Structural effects on the pH-dependent fluorescence of naphthalenic derivatives and consequences for sensing/switchingDedicated to Jean-Pierre Desvergne and to Hubert Le Bozec.This article is published as part of a themed issue in honour of Jean-Pierre Desvergne on the occasion of his 65th birthday

Naphthalenic compounds are a rich resource for designers of fluorescent sensing/switching/logic systems. The degree of internal charge transfer (ICT) character in the fluorophore excited states can vary from negligible to substantial. Naphthalene-1,8;4,5-diimides ( 11-13 ), 1,8-naphthalimides ( 16 ) and 4-chloro-1,8-naphthalimides ( 15 ) are of the former type. The latter type is represented by the 4-alkylamino-1,8-naphthalimides ( 1 ). Whether ICT-based or not, these serve as the fluorophore in 'fluorophore-spacer-receptor' switching systems where PET holds sway until the receptor is bound to H + . On the other hand, 4-dialkylamino-1,8-naphthalimides ( 3-4 ) show modest H + -induced fluorescence switching unless the 4-dialkylamino group is a part of a small ring ( 5 ). Electrostatic destabilization of a non-emissive twisted internal charge transfer (ICT) excited state is the origin of this behaviour.

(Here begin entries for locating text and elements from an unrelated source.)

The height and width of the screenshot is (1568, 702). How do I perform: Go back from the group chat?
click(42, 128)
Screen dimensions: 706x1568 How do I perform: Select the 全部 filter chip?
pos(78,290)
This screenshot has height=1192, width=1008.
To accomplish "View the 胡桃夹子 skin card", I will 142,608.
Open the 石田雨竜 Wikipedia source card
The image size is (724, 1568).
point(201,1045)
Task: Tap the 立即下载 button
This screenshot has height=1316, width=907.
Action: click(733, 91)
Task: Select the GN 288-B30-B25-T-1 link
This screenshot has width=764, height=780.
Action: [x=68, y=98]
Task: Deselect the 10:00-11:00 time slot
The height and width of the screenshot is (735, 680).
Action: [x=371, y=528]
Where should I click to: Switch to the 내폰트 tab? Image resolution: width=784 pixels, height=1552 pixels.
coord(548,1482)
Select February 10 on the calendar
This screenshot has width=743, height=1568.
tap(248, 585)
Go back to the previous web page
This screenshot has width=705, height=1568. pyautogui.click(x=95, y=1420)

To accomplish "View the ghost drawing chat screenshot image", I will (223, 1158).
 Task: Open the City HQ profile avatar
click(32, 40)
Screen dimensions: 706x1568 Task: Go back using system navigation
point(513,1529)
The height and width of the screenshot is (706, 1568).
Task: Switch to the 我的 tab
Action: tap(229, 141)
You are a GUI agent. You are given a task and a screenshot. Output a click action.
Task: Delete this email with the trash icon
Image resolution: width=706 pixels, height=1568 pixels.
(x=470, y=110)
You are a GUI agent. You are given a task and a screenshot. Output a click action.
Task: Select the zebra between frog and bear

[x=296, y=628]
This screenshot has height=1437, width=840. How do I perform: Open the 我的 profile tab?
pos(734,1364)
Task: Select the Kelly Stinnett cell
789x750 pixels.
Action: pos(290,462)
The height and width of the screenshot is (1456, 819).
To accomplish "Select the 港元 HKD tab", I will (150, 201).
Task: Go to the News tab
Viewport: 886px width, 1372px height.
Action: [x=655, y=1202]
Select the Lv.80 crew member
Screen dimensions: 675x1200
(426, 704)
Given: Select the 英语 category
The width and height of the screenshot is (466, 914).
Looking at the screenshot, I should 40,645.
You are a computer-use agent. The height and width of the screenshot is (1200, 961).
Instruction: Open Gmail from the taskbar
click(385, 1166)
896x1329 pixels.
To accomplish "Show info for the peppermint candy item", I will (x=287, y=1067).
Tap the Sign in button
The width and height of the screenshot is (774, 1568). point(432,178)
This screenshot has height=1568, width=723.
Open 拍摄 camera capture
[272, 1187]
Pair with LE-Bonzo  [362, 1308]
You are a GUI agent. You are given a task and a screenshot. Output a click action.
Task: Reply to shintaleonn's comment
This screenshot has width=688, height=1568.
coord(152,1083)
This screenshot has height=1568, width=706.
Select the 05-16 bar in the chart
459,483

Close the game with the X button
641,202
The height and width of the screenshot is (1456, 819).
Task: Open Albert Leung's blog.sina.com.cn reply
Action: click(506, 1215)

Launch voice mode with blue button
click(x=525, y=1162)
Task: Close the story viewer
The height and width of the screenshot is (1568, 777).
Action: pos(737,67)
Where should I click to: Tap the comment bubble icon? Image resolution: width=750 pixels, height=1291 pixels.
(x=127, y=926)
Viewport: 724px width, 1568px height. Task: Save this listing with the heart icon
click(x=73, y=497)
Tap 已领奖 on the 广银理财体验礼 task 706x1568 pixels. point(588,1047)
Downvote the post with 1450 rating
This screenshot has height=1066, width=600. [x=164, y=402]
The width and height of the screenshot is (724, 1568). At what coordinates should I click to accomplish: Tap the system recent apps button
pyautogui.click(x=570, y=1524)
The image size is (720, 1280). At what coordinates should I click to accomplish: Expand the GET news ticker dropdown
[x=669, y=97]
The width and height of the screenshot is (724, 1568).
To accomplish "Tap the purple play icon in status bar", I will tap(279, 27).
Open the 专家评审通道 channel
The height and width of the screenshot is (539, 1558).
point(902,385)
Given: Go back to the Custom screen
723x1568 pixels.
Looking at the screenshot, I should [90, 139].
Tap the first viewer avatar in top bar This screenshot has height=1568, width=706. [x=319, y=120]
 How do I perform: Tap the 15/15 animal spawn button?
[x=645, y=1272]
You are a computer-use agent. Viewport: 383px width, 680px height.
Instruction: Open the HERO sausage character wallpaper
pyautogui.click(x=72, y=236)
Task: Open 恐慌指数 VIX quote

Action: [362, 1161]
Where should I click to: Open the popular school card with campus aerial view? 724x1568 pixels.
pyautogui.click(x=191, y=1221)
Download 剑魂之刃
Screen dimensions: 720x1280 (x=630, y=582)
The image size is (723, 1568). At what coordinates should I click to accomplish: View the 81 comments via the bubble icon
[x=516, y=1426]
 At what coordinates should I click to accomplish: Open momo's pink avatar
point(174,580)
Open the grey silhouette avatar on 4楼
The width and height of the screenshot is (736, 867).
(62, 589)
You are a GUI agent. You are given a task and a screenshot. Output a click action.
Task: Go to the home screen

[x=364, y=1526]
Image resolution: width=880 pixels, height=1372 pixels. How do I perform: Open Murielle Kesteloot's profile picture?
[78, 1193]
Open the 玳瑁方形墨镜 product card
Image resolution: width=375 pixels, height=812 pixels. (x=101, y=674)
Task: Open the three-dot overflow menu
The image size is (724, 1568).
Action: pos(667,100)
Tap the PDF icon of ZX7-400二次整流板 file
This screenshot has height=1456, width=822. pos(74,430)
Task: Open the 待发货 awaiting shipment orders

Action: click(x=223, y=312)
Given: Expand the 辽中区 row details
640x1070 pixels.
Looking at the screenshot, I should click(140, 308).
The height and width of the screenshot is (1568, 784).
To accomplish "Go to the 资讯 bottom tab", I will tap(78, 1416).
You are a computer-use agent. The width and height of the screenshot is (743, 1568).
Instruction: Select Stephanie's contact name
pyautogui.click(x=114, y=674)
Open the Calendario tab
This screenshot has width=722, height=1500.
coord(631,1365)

An evolution to the non-emissive twisted ICT excited state is responsible for the weak emission of the model compound 6 (and related structures 7 and 8 ) across the pH range. Twisted ICT excited states are also implicated in the switch 9 and its model compound 10 , which are based on the 6-dialkylamino-3 H -benzimidazo[2,1- a ]benz[ d , e ]isoquinolin-3-one fluorophore. Naphthalenic derivatives display a range of H + -induced fluorescence switching actions.